Exploring Biological Diversity

Photo collage of multiple insect and plant species

What is biodiversity?

Biodiversity is simply a measure of the variety of species in a given area or ecosystem.

Higher levels of biodiversity are better than lower levels. Why? Because more diversity makes an ecosystem more resilient to change, and because an ecosystem relies on all the species within it to function at its best level. Every species has a role, and removing a species can cause a ripple reaction through an ecosystem.

Threats to biodiversity

The biggest threat to biodiversity right now is the actions of humans.

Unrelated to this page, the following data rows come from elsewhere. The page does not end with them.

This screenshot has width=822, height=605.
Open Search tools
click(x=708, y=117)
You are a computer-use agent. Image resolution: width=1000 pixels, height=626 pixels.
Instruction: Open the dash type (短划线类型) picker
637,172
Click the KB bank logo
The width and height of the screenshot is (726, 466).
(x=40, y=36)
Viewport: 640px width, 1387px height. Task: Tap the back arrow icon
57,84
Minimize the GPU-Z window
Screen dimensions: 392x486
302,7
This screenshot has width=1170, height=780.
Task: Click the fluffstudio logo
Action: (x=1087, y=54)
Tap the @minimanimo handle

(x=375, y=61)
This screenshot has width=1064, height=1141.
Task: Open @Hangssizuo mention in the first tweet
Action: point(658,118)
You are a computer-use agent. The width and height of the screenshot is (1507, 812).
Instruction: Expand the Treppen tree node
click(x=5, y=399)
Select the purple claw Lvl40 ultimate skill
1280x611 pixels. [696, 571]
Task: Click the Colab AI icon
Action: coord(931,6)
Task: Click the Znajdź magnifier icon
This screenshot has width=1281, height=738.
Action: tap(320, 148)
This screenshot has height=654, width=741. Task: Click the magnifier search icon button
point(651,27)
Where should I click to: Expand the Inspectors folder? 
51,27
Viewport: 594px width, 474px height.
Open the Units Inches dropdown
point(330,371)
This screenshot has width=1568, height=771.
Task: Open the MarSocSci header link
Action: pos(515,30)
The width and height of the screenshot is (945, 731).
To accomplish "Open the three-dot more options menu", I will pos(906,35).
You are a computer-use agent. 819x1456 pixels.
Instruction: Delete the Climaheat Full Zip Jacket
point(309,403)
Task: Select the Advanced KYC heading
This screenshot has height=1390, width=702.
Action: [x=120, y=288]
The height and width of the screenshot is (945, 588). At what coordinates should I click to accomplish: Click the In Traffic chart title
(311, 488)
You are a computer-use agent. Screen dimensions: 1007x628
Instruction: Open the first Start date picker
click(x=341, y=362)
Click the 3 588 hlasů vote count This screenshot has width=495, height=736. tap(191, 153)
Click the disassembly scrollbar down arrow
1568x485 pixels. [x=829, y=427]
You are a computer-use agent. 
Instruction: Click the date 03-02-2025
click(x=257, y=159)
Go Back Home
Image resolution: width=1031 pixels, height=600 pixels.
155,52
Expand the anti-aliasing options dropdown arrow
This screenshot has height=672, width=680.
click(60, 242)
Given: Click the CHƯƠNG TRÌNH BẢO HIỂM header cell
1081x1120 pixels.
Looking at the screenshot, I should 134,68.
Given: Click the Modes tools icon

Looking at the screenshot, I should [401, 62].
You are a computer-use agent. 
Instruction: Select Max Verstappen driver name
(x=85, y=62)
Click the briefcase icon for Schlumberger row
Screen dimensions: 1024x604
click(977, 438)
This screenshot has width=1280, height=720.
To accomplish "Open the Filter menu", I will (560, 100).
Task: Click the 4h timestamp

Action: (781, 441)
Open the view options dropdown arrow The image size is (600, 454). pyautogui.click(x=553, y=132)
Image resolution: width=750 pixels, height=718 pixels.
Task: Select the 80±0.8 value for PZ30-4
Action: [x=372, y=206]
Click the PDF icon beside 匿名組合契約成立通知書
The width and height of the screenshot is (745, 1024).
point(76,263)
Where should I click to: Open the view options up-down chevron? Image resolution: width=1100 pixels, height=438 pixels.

Edward O. Wilson, famed American biologist and naturalist, breaks down the threats to biodiversity into 5 categories, with the helpful acronym of HIPPO.

H- Habitat Destruction

I- Invasive Species

P- Pollution

P- Population, as in human over-population

O- Over harvesting

Learn more at https://en.wikipedia.org/wiki/Biodiversity#Threats

Photo of deforestation
Photo of a pile of zebra mussels.

Mussels at Ivie

A case study in invasive species in San Angelo.

On July 13, 2020, the Texas Parks and Wildlife Department (TPWD) upgraded O.H. Ivie Lake to a status of fully infested with invasive zebra mussels. That's just over 1 year after 4 individual adult mussels were first found in one of the lake's storage tanks.

LIke many invasive species, zebra mussels do not have a predator in areas where they are introduced. This means that they can grow their populations unchecked, and cause quite a bit of damage in a short amount of time. It also means they compete with native species for food sources, which can do damage to recreational activities like bass fishing, something for which O.H. Ivie is known.

TWPD states that zebra mussels cause other several problems, including littering lake's shores with sharp shells, damaging boats, and clogging water intake pipes.

Boaters can do their part to help prevent further spread of zebra mussels by ensuring they follow procedures to properly drain water from their boats before leaving the lake.